Make an exact copy of every entry, leaving the pictures out.

>>

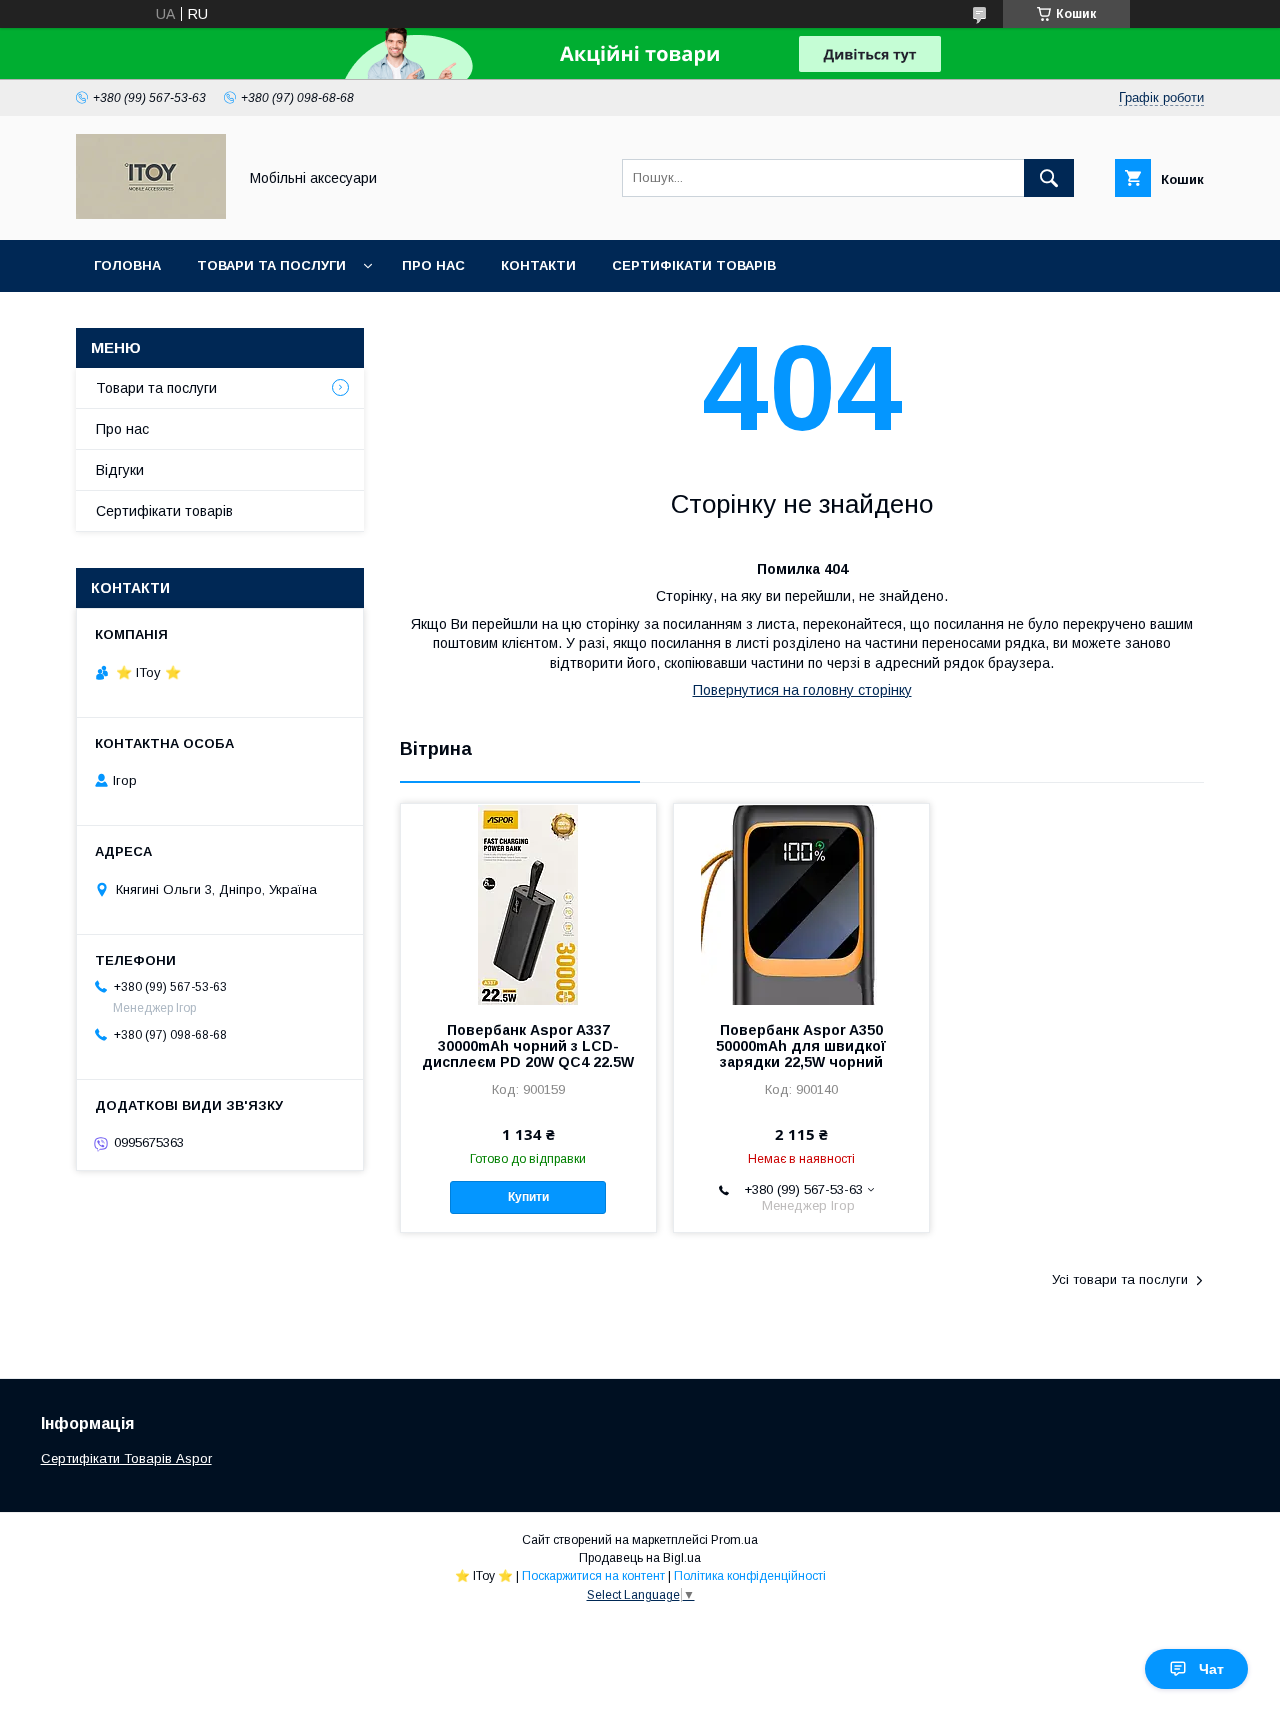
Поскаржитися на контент (593, 1576)
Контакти (538, 265)
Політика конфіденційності (750, 1576)
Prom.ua (734, 1540)
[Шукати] (1049, 178)
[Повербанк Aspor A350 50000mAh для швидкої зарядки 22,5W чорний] (801, 904)
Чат (1211, 1669)
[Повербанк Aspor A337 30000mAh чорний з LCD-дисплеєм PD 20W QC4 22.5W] (528, 904)
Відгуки (120, 470)
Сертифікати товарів (694, 265)
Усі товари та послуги (1120, 1279)
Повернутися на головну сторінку (802, 690)
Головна (127, 265)
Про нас (433, 265)
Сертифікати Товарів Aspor (126, 1458)
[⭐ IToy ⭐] (151, 214)
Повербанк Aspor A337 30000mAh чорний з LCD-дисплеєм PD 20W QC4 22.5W (528, 1046)
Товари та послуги (271, 265)
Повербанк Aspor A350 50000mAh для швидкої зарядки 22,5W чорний (801, 1046)
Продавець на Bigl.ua (640, 1558)
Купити (528, 1197)
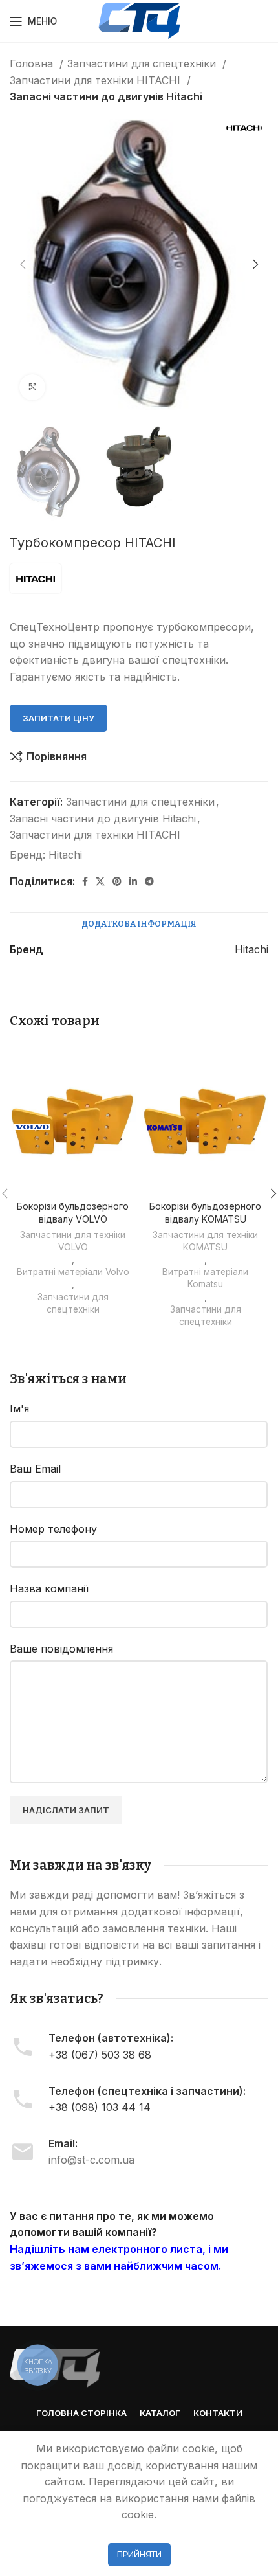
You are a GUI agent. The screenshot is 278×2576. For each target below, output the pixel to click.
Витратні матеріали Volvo (73, 1272)
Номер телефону (53, 1528)
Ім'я (19, 1408)
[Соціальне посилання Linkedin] (133, 881)
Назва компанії (49, 1588)
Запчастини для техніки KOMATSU (205, 1241)
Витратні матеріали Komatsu (205, 1278)
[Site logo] (139, 20)
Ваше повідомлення (61, 1648)
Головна (33, 63)
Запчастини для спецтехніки (143, 63)
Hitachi (65, 854)
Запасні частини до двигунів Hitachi (106, 96)
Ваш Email (35, 1468)
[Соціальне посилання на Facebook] (85, 881)
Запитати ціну (58, 718)
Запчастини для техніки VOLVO (72, 1241)
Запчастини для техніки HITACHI (97, 80)
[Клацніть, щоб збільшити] (32, 387)
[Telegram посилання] (149, 881)
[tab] (139, 924)
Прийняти (139, 2554)
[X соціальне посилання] (100, 881)
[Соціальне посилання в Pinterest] (117, 881)
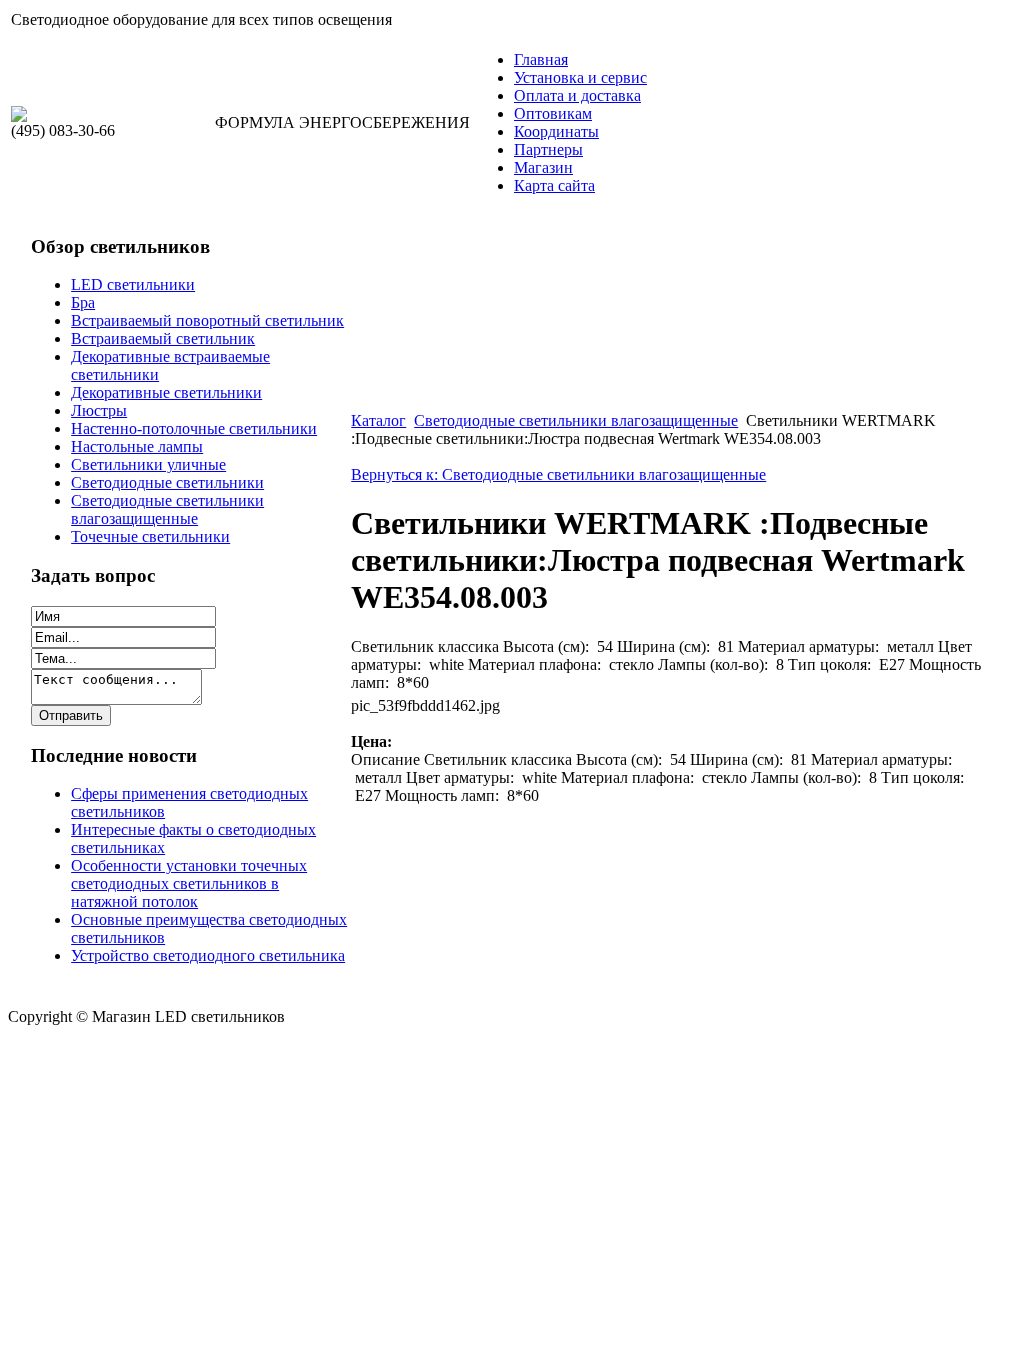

<<

Output
Поскаржитися на контент (593, 1576)
Контакти (538, 265)
Політика конфіденційності (750, 1576)
Prom.ua (734, 1540)
[Шукати] (1049, 178)
[Повербанк Aspor A350 50000mAh для швидкої зарядки 22,5W чорний] (801, 904)
Чат (1211, 1669)
[Повербанк Aspor A337 30000mAh чорний з LCD-дисплеєм PD 20W QC4 22.5W] (528, 904)
Відгуки (120, 470)
Сертифікати товарів (694, 265)
Усі товари та послуги (1120, 1279)
Повернутися на головну сторінку (802, 690)
Головна (127, 265)
Про нас (433, 265)
Сертифікати Товарів Aspor (126, 1458)
[⭐ IToy ⭐] (151, 214)
Повербанк Aspor A337 30000mAh чорний з LCD-дисплеєм PD 20W QC4 22.5W (528, 1046)
Товари та послуги (271, 265)
Повербанк Aspor A350 50000mAh для швидкої зарядки 22,5W чорний (801, 1046)
Продавець на Bigl.ua (640, 1558)
Купити (528, 1197)
You are a GUI agent. The screenshot is 278×2576. For each target below, output the pixel to click.
Витратні матеріали Volvo (73, 1272)
Номер телефону (53, 1528)
Ім'я (19, 1408)
[Соціальне посилання Linkedin] (133, 881)
Назва компанії (49, 1588)
Запчастини для техніки KOMATSU (205, 1241)
Витратні матеріали Komatsu (205, 1278)
[Site logo] (139, 20)
Ваше повідомлення (61, 1648)
Головна (33, 63)
Запчастини для спецтехніки (143, 63)
Hitachi (65, 854)
Запасні частини до двигунів Hitachi (106, 96)
Ваш Email (35, 1468)
[Соціальне посилання на Facebook] (85, 881)
Запитати ціну (58, 718)
Запчастини для техніки VOLVO (72, 1241)
Запчастини для техніки HITACHI (97, 80)
[Клацніть, щоб збільшити] (32, 387)
[Telegram посилання] (149, 881)
[tab] (139, 924)
Прийняти (139, 2554)
[X соціальне посилання] (100, 881)
[Соціальне посилання в Pinterest] (117, 881)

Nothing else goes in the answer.